A 10 anni dalla morte di Federico Aldrovandi

Il 25 settembre 2005 morì Federico Aldrovandi. Federico, all’età di 18 anni, fu fermato, tornando a casa a Ferrara, dagli agenti di polizia Enzo Pontani, Luca Pollastri, Paolo Forlani e Monica Segatto, tutti condannati per eccesso colposo nell’uso legittimo delle armi, in via definitiva, con sentenza della Cassazione nel 2012, alla pena di 3 anni e 6 mesi di reclusione, in parte coperta dall’indulto.

Il padre di Federico, Lino Aldrovandi, a 10 anni da quel 25 settembre 2005, ha rilasciato alcune dichiarazioni all’agenzia Adnkronos.

Per Lino Aldrovandi “il pensiero è sempre uno, quello di un’ingiustizia nei confronti di un ragazzino che non aveva fatto nulla di male e che una mattina ha incontrato quattro elementi che alla fine lo hanno massacrato, provocandogli 54 lesioni e spezzandogli il cuore, mentre lui gridava ‘aiuto, basta’”.

Così ha proseguito il padre di Federico: “Le sentenze sono state molto dolci, le accetto perché bisogna, ma questa è una storia che non è andata fino in fondo, non credo sia stata fatta piena giustizia”.

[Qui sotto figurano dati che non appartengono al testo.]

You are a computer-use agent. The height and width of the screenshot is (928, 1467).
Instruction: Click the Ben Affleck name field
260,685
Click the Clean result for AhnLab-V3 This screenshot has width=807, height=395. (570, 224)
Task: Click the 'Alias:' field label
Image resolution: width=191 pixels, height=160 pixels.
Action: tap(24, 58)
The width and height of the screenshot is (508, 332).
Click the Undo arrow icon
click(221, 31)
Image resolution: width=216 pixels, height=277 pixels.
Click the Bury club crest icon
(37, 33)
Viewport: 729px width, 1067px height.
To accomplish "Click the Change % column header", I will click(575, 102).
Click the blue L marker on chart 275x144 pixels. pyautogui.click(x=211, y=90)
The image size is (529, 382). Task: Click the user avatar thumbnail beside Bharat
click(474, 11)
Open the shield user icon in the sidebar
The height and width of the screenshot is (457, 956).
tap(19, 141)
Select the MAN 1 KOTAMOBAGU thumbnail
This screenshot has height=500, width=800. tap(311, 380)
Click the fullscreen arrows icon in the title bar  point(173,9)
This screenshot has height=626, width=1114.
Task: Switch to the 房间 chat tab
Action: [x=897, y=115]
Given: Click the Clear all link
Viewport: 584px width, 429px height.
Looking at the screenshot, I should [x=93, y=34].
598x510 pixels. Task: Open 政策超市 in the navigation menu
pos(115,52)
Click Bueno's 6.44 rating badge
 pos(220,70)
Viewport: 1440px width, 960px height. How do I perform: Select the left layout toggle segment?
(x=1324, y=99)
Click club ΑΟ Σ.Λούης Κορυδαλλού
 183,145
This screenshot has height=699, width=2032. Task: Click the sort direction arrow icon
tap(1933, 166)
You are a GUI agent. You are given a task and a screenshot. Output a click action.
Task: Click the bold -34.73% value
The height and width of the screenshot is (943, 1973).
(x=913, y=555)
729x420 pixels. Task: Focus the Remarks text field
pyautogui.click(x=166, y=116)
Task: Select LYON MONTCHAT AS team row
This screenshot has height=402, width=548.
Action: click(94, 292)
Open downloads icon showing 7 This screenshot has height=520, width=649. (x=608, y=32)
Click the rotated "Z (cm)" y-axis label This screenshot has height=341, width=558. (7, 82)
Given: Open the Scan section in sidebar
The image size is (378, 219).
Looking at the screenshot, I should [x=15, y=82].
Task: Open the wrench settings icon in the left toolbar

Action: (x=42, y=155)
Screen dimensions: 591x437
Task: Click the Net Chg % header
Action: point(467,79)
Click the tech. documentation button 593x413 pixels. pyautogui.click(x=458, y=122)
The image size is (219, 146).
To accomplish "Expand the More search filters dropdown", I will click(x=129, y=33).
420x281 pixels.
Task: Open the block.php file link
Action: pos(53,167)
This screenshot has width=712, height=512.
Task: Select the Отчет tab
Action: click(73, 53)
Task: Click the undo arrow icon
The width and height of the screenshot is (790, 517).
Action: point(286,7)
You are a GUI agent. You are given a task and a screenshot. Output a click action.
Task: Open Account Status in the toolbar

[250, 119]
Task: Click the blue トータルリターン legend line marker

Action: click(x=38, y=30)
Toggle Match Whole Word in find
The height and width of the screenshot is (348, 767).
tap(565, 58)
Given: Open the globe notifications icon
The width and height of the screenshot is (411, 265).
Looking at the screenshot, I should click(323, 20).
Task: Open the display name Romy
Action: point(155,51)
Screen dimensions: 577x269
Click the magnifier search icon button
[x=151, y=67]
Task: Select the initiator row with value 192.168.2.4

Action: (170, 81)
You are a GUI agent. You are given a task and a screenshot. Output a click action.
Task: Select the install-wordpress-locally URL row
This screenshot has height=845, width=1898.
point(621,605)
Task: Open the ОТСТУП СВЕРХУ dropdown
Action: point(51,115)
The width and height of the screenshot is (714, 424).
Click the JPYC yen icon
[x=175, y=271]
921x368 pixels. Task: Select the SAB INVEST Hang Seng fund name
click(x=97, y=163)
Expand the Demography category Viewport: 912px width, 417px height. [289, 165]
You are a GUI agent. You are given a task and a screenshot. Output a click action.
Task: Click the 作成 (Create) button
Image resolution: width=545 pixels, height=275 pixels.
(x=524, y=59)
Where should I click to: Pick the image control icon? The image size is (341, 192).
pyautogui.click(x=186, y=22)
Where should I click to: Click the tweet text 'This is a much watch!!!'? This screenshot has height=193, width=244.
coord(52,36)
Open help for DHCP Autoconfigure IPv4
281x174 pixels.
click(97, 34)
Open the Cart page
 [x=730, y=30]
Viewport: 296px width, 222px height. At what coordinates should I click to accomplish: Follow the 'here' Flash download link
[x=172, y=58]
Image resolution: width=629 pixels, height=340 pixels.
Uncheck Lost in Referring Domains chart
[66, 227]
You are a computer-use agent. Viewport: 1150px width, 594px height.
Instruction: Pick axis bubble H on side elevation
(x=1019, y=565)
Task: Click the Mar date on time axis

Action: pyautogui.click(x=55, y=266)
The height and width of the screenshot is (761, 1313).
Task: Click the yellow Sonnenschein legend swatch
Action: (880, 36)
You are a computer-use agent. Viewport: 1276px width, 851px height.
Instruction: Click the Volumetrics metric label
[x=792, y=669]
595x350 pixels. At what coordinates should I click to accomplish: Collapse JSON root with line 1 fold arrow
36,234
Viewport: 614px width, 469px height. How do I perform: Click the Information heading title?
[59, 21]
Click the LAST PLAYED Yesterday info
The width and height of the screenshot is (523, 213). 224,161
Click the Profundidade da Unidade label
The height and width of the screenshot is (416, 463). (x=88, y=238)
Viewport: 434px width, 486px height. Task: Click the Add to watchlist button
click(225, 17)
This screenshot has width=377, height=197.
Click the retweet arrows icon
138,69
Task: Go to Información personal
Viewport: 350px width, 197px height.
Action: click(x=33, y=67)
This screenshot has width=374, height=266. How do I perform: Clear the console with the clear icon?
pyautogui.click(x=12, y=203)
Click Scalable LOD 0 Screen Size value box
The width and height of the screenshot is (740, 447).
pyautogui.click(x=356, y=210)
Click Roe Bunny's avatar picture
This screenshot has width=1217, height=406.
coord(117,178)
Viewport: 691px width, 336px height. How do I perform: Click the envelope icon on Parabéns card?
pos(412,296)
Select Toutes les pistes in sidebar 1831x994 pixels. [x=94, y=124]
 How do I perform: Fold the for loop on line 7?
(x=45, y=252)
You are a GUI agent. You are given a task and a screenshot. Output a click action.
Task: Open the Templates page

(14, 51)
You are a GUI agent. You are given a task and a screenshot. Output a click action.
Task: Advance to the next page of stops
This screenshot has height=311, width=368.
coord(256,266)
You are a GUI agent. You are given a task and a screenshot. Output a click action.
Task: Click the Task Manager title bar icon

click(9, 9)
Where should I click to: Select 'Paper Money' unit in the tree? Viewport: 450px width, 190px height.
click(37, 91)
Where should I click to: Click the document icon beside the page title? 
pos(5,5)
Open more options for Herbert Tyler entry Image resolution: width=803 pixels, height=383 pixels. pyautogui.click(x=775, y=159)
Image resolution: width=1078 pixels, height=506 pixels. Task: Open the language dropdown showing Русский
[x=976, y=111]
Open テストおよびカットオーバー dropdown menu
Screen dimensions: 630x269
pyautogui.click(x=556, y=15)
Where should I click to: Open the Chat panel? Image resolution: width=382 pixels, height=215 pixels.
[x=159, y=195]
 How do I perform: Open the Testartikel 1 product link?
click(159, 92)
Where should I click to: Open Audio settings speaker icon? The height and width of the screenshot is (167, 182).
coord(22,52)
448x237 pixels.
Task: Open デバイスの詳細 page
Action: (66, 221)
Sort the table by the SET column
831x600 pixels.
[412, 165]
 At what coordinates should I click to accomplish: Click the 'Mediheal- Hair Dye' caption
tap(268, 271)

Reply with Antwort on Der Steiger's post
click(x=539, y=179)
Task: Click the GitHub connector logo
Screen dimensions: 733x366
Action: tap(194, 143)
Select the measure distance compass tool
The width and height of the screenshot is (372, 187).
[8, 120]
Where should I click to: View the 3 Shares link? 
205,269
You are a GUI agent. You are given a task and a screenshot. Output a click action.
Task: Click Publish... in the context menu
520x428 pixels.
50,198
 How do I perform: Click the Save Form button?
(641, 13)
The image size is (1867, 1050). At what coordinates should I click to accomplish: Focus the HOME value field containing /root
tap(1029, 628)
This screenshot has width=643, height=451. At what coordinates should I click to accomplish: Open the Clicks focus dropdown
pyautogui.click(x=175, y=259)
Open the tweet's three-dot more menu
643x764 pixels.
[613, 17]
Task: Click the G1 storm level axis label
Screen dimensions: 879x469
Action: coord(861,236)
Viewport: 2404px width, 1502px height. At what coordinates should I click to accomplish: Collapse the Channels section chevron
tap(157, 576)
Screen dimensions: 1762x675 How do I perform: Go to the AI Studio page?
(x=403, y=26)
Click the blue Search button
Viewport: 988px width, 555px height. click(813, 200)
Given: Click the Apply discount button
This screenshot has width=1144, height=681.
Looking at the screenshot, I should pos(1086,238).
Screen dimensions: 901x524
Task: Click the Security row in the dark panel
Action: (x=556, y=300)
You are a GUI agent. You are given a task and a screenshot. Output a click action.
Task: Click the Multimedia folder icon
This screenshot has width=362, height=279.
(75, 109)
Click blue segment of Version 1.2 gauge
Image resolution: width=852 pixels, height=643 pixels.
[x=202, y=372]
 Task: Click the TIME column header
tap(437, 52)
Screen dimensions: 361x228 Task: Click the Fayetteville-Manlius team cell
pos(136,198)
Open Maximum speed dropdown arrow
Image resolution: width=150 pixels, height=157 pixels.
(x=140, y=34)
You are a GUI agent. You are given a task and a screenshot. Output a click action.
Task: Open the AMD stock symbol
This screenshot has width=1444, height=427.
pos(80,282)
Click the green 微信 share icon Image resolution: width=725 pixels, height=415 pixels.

E Lino Aldrovandi ha, inoltre, aggiunto: “In Cassazione il procuratore generale nella sua arringa definì i quattro ‘schegge impazzite’ ed io mi chiedo in quale posto di lavoro si continua a tenere una persona definita in questi termini. Io vesto la divisa e nel mio piccolo ci credo, ho giurato fedeltà allo Stato e penso che chi ha tolto la vita vada cacciato fuori senza se e senza ma. Io sono solo un cittadino, ma non sto zitto”.

Infine Aldrovandi ha rilevato la necessità dell’introduzione del reato di tortura nell’ordinamento italiano.

Infatti nel corso di questa legislatura una proposta di legge relativa al reato di tortura è stata discussa dal Senato, quindi dalla Camera, ed è ora di nuovo in discussione in Senato.

Pertanto è legittimo ipotizzare che neppure in questa legislatura si riesca ad approvare l’introduzione nel nostro ordinamento di un reato specifico di tortura, nonostante che da almeno 5 legislature il Parlamento italiano stia discutendo di tale problematica.

A mio avviso le dichiarazioni di Lino Aldrovandi sono più che condivisibili.

E ritengo anche io che sarebbe necessario introdurre quanto prima il reato di tortura nell’ordinamento italiano.